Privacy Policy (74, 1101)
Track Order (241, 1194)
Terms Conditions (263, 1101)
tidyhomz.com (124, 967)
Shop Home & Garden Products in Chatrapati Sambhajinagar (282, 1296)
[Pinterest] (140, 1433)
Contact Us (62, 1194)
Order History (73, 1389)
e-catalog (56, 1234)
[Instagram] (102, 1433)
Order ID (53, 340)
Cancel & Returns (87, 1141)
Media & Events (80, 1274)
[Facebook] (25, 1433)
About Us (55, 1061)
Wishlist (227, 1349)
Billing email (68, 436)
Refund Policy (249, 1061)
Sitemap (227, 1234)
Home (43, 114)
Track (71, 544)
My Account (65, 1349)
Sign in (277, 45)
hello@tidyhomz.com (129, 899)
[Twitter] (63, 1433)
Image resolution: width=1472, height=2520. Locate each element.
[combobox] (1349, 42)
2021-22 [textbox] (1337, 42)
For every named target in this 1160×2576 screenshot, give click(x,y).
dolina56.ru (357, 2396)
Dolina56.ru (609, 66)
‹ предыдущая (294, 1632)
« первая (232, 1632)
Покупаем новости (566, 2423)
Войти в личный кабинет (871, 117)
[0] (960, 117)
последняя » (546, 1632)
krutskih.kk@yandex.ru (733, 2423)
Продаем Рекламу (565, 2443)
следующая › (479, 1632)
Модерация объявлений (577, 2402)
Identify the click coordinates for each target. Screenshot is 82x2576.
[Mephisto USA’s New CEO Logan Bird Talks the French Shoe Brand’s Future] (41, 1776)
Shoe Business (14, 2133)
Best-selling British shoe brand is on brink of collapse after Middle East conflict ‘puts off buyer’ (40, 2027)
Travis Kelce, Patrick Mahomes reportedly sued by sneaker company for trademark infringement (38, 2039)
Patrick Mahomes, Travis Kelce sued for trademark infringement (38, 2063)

* EXERCISE GOAL
Reproduce word for word the material above, beginning with the line that contains "[Facebook] (25, 1433)" and ending with the line that contains "[0] (960, 117)".

* REPLY
[Facebook] (25, 1433)
About Us (55, 1061)
Wishlist (227, 1349)
Billing email (68, 436)
Refund Policy (249, 1061)
Sitemap (227, 1234)
Home (43, 114)
Track (71, 544)
My Account (65, 1349)
Sign in (277, 45)
hello@tidyhomz.com (129, 899)
[Twitter] (63, 1433)
Image resolution: width=1472, height=2520. Locate each element.
[combobox] (1349, 42)
2021-22 [textbox] (1337, 42)
For every named target in this 1160×2576 screenshot, give click(x,y).
dolina56.ru (357, 2396)
Dolina56.ru (609, 66)
‹ предыдущая (294, 1632)
« первая (232, 1632)
Покупаем новости (566, 2423)
Войти в личный кабинет (871, 117)
[0] (960, 117)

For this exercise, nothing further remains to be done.